Exercise details> Can you lay out the data from its first line through the line with "Action: (1135, 157)" as a numbered list, leaving out blank lines?

Records from a dataset>
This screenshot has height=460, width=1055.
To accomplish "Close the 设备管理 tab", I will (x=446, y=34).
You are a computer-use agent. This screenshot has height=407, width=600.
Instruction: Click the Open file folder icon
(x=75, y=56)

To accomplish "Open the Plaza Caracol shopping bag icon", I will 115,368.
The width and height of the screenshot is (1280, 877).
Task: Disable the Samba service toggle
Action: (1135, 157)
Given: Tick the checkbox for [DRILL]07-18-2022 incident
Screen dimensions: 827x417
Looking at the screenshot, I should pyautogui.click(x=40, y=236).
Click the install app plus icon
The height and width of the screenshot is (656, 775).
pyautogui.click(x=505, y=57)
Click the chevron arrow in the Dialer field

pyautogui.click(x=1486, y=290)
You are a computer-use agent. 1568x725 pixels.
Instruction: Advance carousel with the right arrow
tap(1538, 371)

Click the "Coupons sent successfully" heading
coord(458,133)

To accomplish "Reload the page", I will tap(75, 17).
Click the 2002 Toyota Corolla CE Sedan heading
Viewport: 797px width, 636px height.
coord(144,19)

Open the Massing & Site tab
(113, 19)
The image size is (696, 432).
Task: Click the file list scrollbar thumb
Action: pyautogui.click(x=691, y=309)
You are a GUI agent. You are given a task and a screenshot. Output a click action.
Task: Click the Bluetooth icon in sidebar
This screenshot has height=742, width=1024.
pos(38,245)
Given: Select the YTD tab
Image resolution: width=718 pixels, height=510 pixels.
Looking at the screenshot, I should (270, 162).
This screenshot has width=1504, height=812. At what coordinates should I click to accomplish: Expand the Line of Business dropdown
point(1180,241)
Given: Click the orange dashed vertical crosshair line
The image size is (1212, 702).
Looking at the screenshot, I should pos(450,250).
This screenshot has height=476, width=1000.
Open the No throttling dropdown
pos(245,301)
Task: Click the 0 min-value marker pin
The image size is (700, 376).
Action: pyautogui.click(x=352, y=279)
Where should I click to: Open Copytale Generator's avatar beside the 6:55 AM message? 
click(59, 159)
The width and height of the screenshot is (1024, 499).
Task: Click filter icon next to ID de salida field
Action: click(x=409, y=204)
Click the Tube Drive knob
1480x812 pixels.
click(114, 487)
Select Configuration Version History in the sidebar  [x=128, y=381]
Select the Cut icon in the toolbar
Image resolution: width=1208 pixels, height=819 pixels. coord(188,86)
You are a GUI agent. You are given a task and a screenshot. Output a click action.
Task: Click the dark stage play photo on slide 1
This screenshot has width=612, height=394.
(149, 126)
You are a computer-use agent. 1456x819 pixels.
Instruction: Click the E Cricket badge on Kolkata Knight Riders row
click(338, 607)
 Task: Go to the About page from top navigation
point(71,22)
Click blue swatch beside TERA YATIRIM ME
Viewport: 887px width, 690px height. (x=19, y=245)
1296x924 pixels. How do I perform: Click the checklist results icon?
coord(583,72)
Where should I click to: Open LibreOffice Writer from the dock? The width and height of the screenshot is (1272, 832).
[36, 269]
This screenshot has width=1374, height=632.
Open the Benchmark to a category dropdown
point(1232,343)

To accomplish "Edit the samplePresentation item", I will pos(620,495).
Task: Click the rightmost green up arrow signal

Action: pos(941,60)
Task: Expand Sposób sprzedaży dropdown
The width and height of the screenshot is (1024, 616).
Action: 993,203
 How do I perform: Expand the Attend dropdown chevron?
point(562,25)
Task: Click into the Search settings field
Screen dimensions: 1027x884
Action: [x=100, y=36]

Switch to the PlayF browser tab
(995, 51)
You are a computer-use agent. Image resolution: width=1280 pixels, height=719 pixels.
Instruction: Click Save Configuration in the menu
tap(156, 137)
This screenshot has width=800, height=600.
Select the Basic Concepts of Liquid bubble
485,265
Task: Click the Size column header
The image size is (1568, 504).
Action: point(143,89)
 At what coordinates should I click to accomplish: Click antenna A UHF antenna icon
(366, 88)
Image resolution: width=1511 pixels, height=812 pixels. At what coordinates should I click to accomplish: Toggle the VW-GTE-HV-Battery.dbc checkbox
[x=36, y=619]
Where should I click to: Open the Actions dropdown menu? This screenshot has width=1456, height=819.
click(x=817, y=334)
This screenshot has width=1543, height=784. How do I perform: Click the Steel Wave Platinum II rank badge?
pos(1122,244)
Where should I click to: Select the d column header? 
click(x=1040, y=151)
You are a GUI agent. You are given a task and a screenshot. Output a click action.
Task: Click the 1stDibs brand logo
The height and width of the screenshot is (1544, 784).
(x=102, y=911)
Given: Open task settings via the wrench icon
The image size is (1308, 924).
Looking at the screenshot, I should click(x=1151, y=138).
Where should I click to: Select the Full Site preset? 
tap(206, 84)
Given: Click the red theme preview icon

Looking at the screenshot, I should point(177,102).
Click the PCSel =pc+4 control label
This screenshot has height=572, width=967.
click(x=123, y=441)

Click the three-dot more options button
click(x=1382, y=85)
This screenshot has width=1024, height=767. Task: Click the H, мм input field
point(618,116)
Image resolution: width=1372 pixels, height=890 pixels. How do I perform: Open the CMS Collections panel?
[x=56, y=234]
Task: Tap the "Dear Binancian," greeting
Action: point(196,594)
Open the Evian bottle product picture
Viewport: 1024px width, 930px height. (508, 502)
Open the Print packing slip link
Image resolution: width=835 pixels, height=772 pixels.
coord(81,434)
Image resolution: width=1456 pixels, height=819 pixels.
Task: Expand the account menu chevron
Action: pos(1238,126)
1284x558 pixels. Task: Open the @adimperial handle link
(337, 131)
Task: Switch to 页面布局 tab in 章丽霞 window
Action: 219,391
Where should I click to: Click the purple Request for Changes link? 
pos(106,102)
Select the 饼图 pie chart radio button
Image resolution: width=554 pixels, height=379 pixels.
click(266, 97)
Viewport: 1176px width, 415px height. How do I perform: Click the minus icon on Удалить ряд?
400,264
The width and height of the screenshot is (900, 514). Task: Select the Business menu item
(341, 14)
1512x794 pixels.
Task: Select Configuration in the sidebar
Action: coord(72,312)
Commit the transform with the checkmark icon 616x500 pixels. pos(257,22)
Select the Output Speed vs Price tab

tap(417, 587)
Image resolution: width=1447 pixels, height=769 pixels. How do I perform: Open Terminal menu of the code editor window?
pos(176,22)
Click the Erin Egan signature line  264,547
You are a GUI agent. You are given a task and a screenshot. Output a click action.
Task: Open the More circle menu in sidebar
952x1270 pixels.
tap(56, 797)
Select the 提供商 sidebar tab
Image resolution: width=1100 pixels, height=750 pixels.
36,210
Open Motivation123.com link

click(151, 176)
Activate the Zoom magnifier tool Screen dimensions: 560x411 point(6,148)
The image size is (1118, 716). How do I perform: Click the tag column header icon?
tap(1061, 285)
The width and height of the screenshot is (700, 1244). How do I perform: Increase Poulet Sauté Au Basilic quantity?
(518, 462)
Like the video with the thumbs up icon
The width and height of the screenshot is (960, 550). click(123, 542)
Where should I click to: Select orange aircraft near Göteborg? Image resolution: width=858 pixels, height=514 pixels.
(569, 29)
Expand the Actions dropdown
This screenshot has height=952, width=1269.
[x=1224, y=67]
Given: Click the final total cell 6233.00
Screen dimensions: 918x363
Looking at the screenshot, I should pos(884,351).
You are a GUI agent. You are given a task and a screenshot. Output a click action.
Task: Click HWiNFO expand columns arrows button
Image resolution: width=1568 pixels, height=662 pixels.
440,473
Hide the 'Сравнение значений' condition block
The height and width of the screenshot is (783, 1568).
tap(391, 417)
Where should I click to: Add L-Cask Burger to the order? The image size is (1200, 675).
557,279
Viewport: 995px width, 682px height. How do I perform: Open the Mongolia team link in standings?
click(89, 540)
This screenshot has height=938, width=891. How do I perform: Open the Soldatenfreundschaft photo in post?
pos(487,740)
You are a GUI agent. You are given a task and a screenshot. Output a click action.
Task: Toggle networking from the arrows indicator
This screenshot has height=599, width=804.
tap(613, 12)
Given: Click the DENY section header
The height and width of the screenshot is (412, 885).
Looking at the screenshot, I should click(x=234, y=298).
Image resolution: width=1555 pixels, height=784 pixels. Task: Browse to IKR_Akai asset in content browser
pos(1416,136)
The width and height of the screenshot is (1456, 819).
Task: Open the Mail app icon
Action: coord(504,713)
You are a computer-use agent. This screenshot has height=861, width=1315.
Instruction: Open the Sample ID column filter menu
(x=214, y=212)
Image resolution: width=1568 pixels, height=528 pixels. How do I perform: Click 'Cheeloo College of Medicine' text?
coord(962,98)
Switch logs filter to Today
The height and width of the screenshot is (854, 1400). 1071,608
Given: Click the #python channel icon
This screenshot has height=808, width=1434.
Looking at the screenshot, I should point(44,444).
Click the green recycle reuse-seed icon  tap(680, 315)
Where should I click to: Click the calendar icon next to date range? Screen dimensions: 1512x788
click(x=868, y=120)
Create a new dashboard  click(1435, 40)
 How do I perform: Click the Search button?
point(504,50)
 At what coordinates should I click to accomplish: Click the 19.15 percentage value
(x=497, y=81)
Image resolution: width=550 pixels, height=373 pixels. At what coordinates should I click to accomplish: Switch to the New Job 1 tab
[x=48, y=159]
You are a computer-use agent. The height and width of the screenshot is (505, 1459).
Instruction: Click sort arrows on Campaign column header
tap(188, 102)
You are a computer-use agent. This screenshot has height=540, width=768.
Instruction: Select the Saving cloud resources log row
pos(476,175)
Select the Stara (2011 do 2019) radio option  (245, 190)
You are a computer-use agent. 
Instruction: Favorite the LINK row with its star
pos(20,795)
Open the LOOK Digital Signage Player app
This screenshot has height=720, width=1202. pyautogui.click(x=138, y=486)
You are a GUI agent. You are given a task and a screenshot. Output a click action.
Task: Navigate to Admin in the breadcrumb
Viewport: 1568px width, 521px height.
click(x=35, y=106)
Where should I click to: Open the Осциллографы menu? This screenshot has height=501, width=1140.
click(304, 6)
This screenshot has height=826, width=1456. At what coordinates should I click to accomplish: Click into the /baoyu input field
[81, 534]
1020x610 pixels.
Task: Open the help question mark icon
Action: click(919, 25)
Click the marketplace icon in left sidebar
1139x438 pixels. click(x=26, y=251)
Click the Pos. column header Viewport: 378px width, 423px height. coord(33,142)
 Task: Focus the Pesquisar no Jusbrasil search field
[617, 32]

Answer in full>
1. This screenshot has height=460, width=1055.
2. To accomplish "Close the 设备管理 tab", I will (x=446, y=34).
3. You are a computer-use agent. This screenshot has height=407, width=600.
4. Instruction: Click the Open file folder icon
5. (x=75, y=56)
6. To accomplish "Open the Plaza Caracol shopping bag icon", I will 115,368.
7. The width and height of the screenshot is (1280, 877).
8. Task: Disable the Samba service toggle
9. Action: (1135, 157)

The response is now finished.